Return each line of the records below that contains the word "computer".

▶

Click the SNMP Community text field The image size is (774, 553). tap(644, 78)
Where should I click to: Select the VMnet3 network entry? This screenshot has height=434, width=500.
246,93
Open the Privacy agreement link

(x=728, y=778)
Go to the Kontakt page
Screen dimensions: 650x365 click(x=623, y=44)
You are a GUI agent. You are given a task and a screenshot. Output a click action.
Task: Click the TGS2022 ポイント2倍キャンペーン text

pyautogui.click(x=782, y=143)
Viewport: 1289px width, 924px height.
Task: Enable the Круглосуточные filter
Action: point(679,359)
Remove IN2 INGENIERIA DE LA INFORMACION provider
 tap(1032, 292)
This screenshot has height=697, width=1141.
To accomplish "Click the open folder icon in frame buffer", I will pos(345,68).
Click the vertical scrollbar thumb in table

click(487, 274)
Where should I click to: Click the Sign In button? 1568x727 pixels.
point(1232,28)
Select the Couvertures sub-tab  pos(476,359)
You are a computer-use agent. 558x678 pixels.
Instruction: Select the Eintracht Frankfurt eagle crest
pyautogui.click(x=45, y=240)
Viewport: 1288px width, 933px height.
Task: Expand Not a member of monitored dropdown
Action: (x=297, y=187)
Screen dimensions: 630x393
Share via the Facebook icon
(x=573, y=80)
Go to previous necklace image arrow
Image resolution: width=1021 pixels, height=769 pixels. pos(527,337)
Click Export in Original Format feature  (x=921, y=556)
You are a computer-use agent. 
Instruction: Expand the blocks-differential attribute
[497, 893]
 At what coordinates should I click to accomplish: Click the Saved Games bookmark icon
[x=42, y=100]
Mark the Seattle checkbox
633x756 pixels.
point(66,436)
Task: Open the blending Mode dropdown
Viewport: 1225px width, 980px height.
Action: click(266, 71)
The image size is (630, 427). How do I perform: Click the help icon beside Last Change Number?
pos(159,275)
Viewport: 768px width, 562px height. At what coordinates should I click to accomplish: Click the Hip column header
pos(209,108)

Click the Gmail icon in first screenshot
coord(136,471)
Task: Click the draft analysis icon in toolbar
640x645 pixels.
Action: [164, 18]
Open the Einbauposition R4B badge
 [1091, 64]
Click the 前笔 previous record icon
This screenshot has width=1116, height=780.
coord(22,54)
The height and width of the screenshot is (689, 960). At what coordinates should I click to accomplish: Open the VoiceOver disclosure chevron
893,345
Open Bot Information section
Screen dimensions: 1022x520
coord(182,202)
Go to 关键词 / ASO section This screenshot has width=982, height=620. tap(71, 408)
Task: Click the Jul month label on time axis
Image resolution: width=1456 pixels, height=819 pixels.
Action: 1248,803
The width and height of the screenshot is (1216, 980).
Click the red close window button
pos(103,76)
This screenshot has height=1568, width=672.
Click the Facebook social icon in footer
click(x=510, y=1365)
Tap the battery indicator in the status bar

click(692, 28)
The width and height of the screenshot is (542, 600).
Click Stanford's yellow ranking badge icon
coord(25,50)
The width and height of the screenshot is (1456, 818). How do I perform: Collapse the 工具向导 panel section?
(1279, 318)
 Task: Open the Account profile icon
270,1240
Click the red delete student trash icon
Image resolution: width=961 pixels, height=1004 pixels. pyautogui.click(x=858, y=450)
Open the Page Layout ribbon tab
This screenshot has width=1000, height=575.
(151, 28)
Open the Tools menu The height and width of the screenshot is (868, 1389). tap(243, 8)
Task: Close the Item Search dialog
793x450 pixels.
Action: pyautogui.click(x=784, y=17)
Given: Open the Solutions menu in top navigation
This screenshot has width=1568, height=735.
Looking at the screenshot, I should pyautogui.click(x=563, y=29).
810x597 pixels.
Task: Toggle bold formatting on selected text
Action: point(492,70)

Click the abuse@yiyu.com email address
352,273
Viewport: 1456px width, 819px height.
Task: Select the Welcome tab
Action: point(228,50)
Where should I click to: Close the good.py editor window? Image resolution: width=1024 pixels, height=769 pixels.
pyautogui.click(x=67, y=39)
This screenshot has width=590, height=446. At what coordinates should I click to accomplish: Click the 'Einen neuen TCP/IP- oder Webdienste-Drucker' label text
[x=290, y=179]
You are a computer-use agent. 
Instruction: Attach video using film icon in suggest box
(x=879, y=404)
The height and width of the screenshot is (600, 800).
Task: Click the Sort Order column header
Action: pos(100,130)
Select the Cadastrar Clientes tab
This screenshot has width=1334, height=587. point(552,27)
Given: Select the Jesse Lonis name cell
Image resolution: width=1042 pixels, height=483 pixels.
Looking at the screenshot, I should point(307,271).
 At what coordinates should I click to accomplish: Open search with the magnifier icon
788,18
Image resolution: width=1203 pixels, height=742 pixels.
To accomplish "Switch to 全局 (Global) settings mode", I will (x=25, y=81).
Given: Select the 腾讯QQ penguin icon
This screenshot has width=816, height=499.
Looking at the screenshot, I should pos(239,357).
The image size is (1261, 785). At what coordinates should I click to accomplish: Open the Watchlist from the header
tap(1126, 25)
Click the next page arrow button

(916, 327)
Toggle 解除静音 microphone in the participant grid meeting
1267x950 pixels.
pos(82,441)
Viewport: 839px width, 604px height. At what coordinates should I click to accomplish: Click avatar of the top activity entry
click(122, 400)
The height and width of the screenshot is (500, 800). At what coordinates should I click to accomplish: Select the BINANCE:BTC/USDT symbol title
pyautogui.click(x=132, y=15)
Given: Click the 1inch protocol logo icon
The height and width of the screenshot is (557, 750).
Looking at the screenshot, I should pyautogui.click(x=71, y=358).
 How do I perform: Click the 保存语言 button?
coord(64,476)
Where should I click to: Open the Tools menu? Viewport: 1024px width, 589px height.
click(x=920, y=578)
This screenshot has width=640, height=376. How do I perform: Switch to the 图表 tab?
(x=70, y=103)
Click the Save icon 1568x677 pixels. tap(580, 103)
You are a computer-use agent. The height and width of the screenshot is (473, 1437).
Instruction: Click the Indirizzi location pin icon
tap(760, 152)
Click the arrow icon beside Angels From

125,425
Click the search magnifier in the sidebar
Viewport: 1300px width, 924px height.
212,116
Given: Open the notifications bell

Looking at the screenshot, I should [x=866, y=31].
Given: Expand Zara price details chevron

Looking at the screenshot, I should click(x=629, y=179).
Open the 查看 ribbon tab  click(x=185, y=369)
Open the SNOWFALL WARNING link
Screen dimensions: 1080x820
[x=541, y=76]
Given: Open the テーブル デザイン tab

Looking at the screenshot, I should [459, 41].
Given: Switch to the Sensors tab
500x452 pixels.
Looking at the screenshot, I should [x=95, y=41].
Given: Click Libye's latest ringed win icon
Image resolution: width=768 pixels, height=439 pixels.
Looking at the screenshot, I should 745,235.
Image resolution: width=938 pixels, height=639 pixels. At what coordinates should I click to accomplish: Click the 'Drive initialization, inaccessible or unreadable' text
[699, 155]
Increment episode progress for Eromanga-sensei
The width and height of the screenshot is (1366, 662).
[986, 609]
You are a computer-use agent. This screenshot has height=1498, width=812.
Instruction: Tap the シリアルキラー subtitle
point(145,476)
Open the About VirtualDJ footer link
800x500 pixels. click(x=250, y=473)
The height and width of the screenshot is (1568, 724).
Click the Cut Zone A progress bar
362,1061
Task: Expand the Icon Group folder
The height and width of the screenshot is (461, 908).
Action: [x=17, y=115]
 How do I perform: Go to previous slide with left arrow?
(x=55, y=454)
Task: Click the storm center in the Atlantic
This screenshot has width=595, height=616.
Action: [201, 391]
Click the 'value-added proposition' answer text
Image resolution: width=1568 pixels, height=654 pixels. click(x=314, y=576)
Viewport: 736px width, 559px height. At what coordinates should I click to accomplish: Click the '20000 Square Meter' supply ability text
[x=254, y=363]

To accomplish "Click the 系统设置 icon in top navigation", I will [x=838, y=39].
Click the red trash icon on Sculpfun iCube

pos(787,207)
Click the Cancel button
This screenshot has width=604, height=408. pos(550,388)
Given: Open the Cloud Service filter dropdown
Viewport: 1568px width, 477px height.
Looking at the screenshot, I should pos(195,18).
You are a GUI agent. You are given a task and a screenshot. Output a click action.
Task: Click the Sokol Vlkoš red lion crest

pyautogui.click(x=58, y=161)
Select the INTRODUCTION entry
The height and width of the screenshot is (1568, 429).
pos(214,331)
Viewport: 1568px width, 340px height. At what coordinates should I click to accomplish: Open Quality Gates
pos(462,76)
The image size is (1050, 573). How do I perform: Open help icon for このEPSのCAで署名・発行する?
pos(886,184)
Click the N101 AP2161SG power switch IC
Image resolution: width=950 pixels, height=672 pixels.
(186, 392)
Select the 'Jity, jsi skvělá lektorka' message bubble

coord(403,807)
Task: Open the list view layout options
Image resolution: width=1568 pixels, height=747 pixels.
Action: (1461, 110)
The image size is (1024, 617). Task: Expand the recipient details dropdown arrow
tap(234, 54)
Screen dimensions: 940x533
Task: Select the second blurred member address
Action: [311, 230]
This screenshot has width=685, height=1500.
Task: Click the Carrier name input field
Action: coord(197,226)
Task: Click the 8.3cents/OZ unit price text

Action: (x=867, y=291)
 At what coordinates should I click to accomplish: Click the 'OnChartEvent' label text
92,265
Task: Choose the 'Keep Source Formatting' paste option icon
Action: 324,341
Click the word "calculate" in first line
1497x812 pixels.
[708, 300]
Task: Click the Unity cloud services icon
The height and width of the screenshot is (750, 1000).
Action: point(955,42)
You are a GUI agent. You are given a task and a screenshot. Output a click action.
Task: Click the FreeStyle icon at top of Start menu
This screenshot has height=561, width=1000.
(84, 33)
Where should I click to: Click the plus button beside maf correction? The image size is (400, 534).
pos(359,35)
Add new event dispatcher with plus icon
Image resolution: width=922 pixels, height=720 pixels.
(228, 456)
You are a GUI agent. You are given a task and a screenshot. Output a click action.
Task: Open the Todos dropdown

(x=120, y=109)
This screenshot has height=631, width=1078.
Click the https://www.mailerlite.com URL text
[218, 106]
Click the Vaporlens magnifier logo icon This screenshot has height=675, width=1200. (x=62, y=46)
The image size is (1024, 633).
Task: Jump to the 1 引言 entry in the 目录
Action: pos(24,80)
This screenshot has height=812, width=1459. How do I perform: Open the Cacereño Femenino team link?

◀

Exercise solution:
You are a computer-use agent. 558x678 pixels.
You are a computer-use agent. 
You are a computer-use agent. 
You are a computer-use agent. The height and width of the screenshot is (473, 1437).
You are a computer-use agent. This screenshot has height=1498, width=812.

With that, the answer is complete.